This article was published May 2018 in BMC Pregnancy and Childbirth by Christine M. Olson, Susan W. Groth, Meredith L. Graham, Jennifer E. Reschke, Myla S. Strawderman, and Isabel Diana Fernandez.
The full article is available here.
Here is the abstract for this article:
Excessive gestational weight gain (GWG) is common and contributes to the development of obesity in women and their offspring. Electronic or e-health interventions have the potential to reach large groups of women and prevent excessive GWG, but their effectiveness has not been demonstrated. The purpose of this study was to evaluate, in a real-world setting, the effectiveness of a self-directed, integrated online and mobile phone behavioral intervention in preventing excessive GWG.

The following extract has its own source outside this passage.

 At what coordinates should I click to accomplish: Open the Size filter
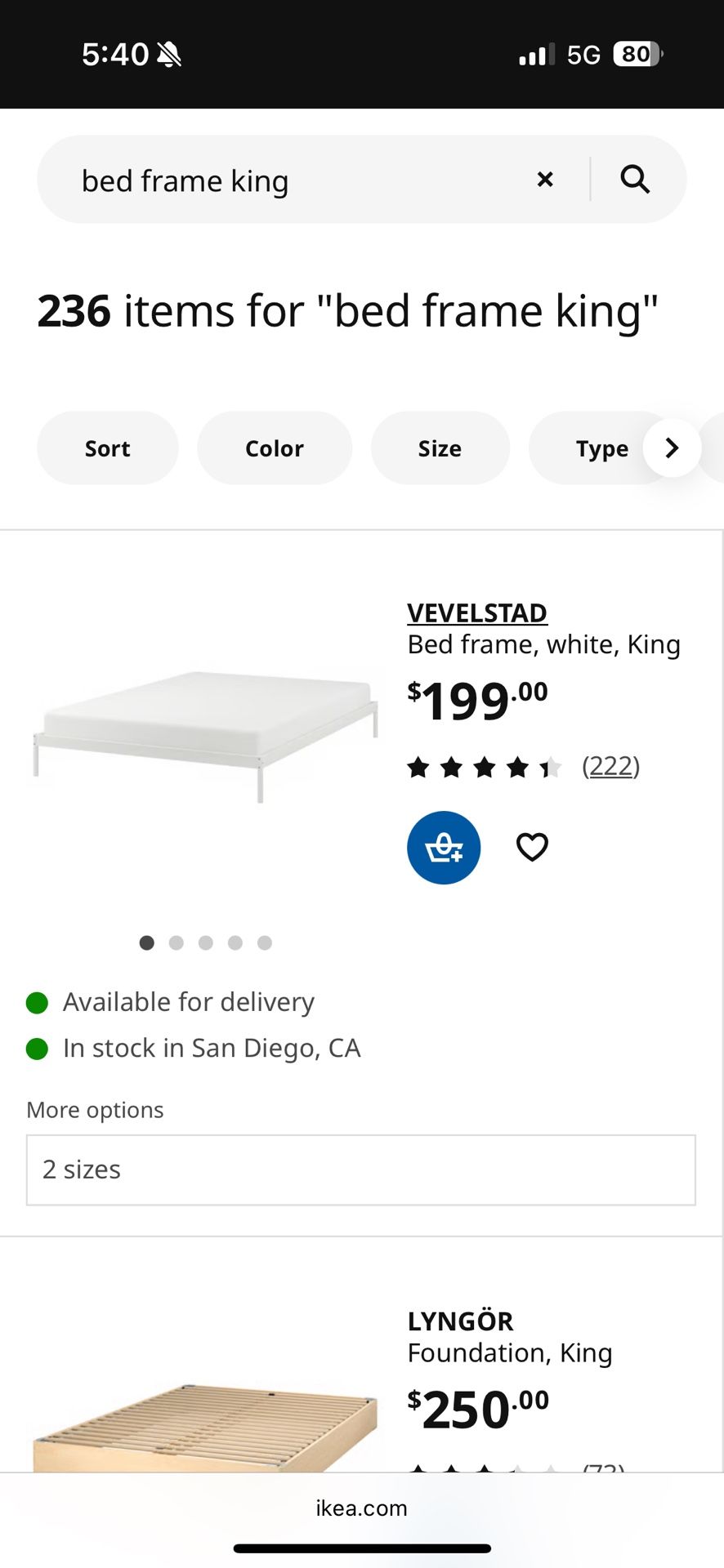[x=440, y=448]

This effectiveness trial was a double-blind, three-arm trial with a parallel group design. Two arms received the same e-health intervention during pregnancy with the third arm serving as the placebo control. The intervention was based on a previously efficacious non-digital intervention that was adapted to electronic format. It included three behavior change tools: a weight gain tracker, and separate diet and physical activity goal-setting and self-monitoring tools. Both treatment conditions received access to informational tools, event reminders, and a blogging feature. Healthy pregnant women age 18-35 years with body mass indexes (BMI) ≥18.5 and < 35, at ≤20 weeks gestation, and an e-mail address were eligible. The proportion of women with excessive total GWG, as defined by the Institute of Medicine (IOM), was the primary outcome. 1689 randomized women were analyzed in the intent-to-treat (ITT) analysis. The study was designed to have 87% power to detect a 10 percentage point reduction from a control rate of 55% with a sample of 1641 (p = 0.0167, two-sided).
In the ITT sample, 48.1% (SD = 2.0%) gained excessively in the intervention group as did 46.2% (SD = 2.4%) in the placebo control group. These proportions were not significantly different (RR 1.09; 95% CI 0.98, 1.20, p = 0.12). The results were not altered in several sensitivity analyses.

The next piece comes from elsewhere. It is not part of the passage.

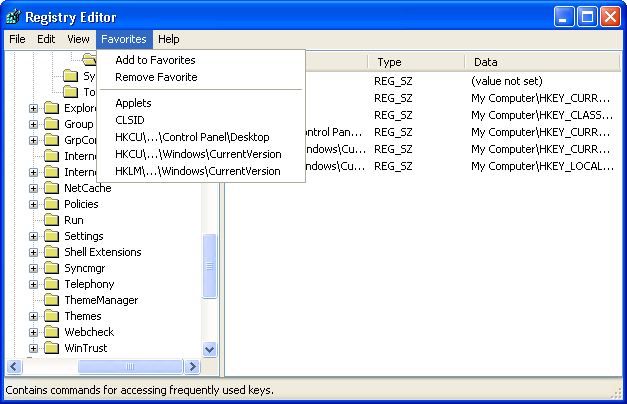Expand the Themes tree node
Screen dimensions: 627x404
33,316
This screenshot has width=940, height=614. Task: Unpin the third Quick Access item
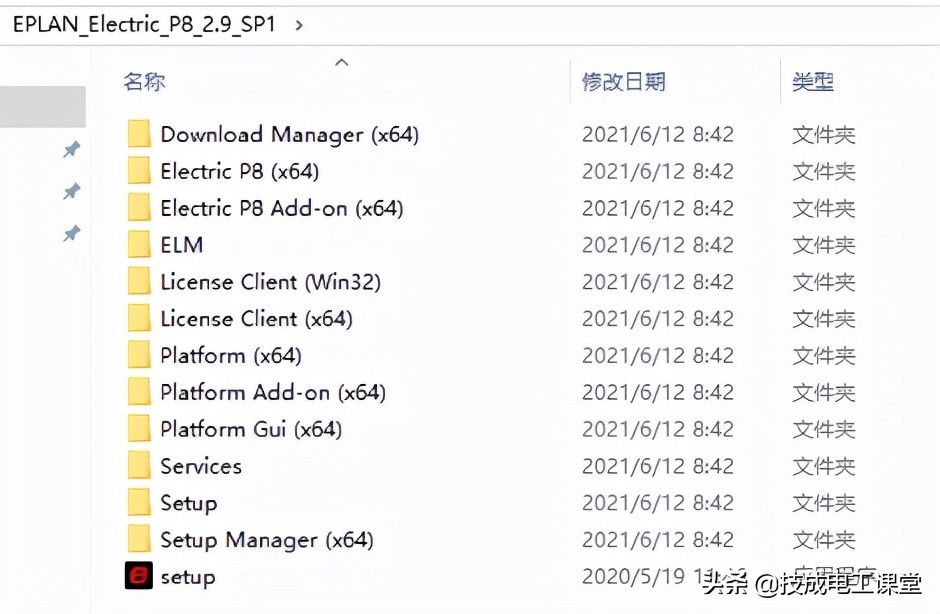click(70, 233)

The addition of three behavior change tools to an informational placebo control did not result in a difference in the proportion of women with excessive total GWG compared to the placebo control in this effectiveness trial of an online, self-directed intervention. The similarity of intervention and control treatments and low usage of the behavior change tools in the intervention group are possible explanations.